This is the following definition we are using for Adjoing Operator on normed vectorial spaces:
Let $A \in \mathcal{L}(E,F)$, the adjoint of $A$ is the only bounded operator $A^*:F^* \rightarrow E^*$ s.t,
\begin{equation}g(Ax) = (A^*g)(x) \ \ \ \ \ \ \ \forall x\in E, \ \forall g\in F^*.\end{equation}
And with this definition we wouldn't need any inner product, but when trying to find adjoint of operators I'm finding trouble, both with finding its adjoint and to understand this equivalence with spaces with inner product.
Example:
1) $A:L^2([0,1])\rightarrow L^2([0,1])$, $A_x(t) = \int_{0}^{t} x(s) ds$
Using inner product we have
\begin{equation} <g,Ax> = \int_0^1 g(t)\int_0^t x(s) ds \ dt = \int_0^1 x(s) \int_s^1 g(t) dt \ ds = <A^*g,x> \end{equation} giving us, $A^*g (s) = \int_s^1 g$, but i can't compute this operator without using this inner product and going via the definition i have (as composition), and I'm having trouble understanding how they would be equivalent, but in this case it's okay as I have an inner product to rely on (even the exercise should be solved without it as far as i know).

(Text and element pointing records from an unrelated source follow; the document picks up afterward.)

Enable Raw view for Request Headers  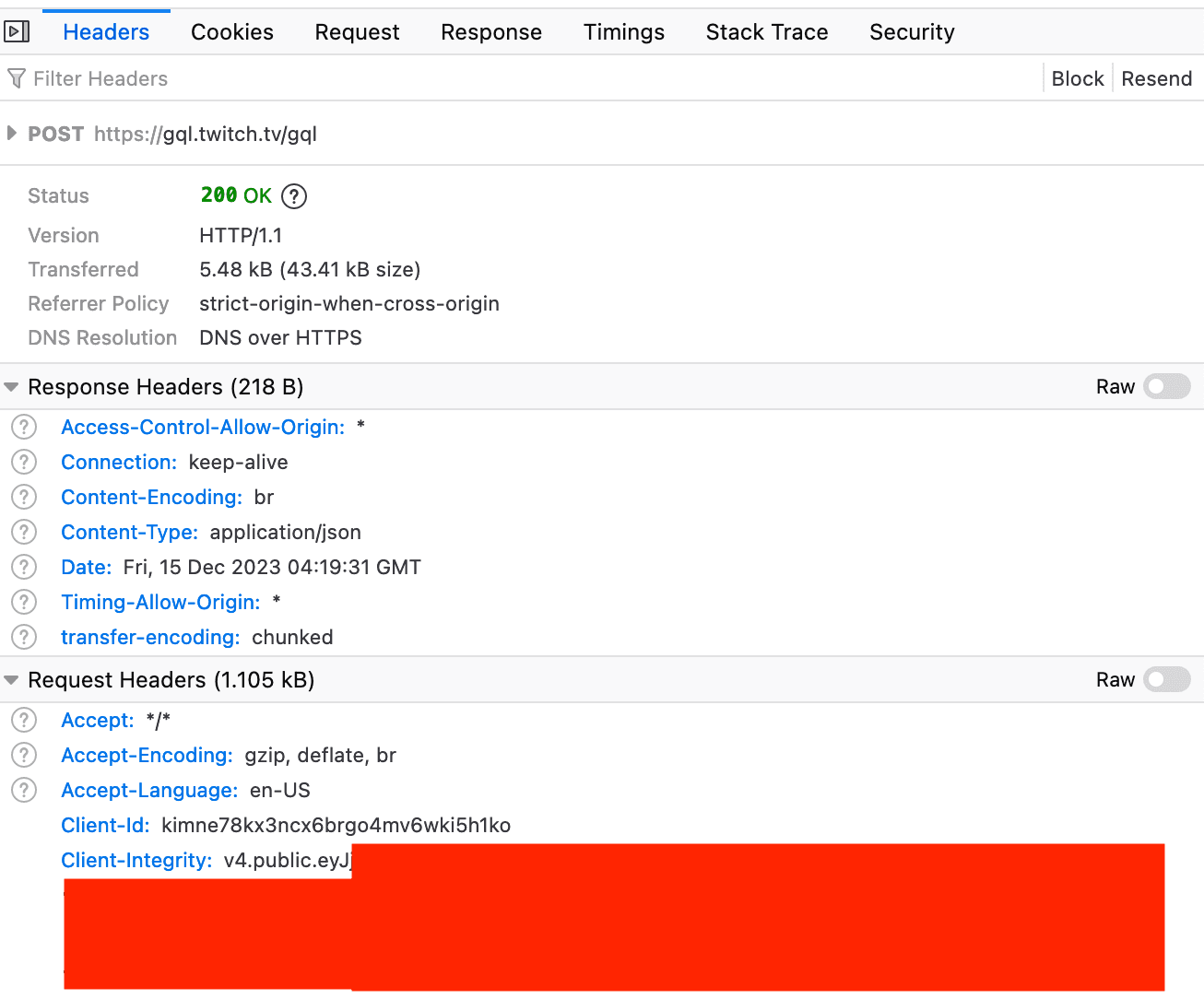coord(1166,680)
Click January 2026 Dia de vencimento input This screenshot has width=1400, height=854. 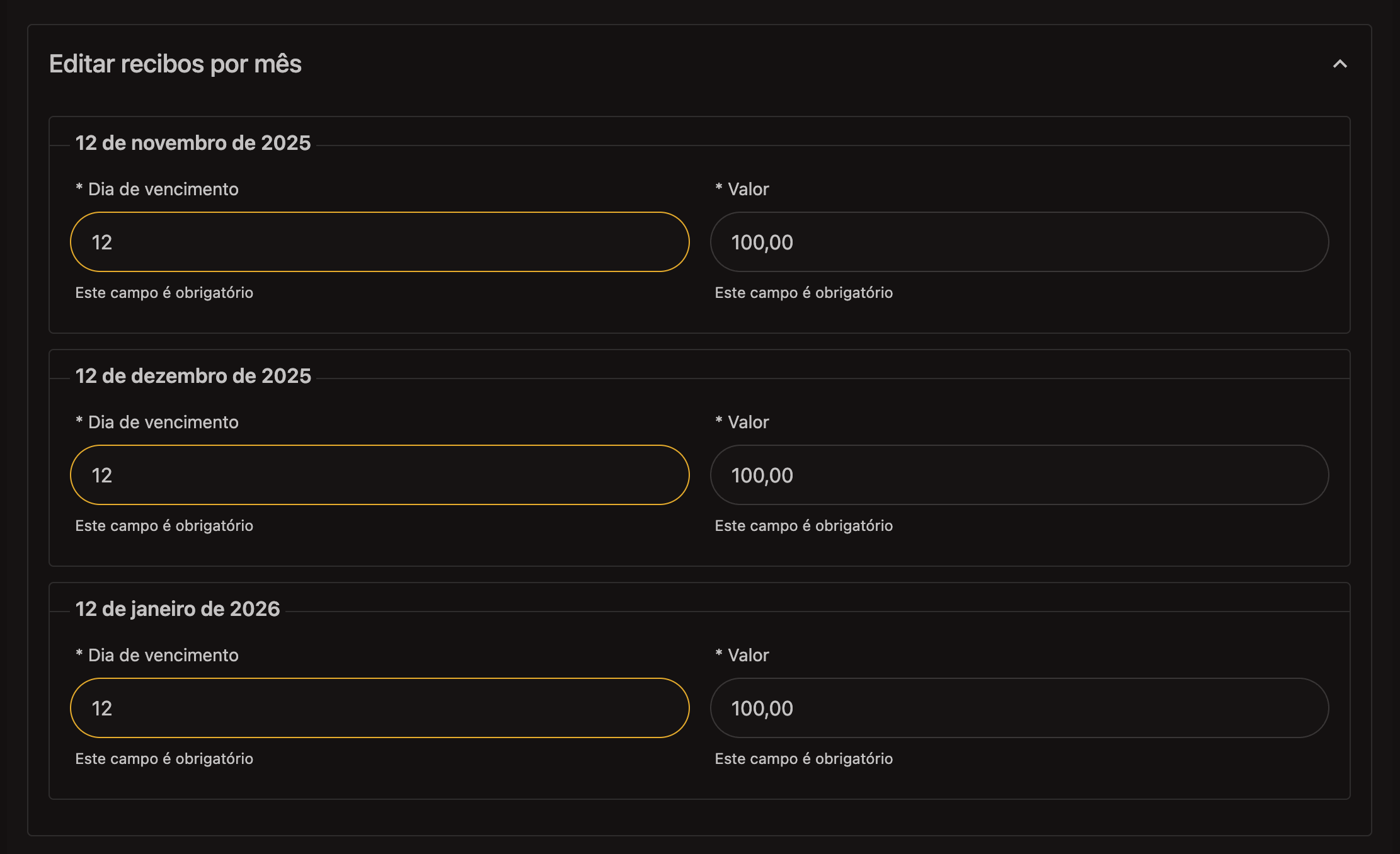click(379, 708)
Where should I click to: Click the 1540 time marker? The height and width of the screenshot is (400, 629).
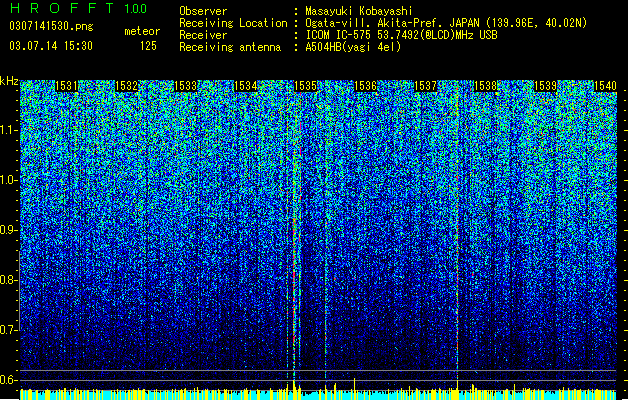click(x=605, y=86)
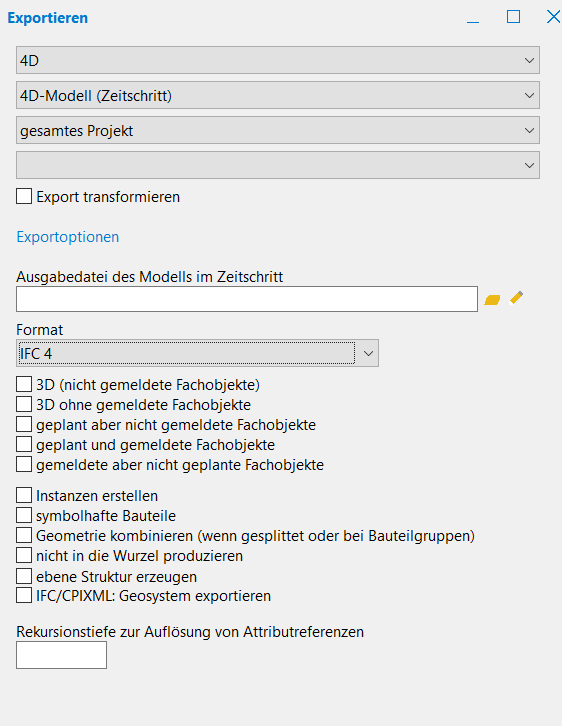The height and width of the screenshot is (726, 562).
Task: Check 3D ohne gemeldete Fachobjekte
Action: (x=24, y=404)
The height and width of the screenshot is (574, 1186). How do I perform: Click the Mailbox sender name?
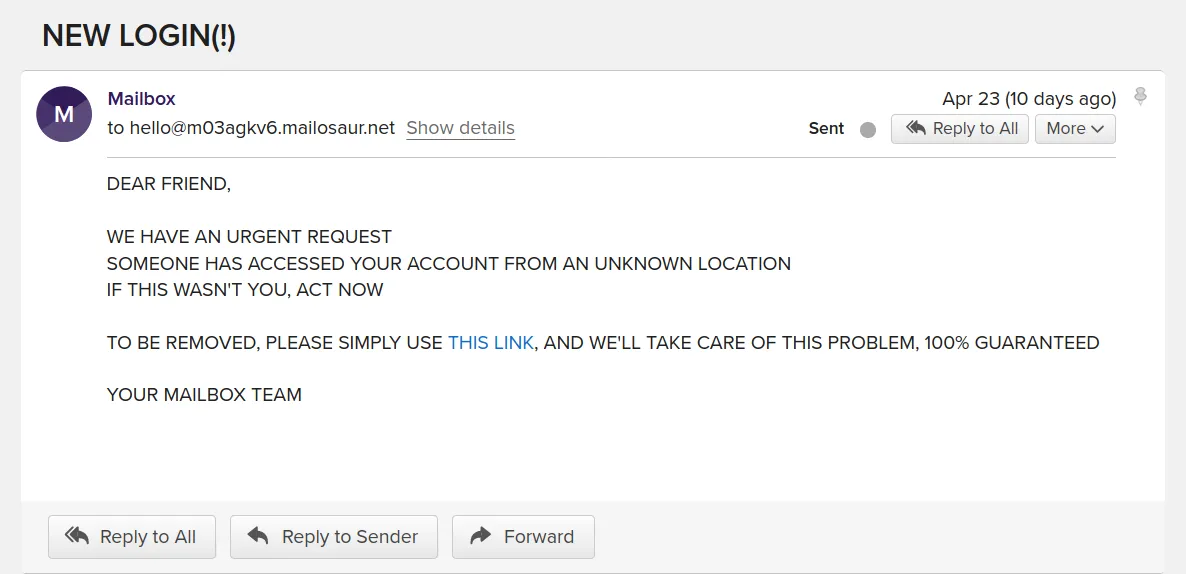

2)$A: l^1(\mathbb{N}) \rightarrow l^1(\mathbb{N})$, $A_x =(x_1, ... ,x_n, 0,0,0,...)$ with fixed n,
in this case if i were to use the $l^2$ inner product i would have \begin{equation} <g,Ax> = \sum y_i x_i = <A^*g,x> \end{equation} and then $A$ would be self adjoint, but here i can't even tell if this is correct as I'm "borrowing" the inner product.
Any help to clarify these ideas would be apreciated!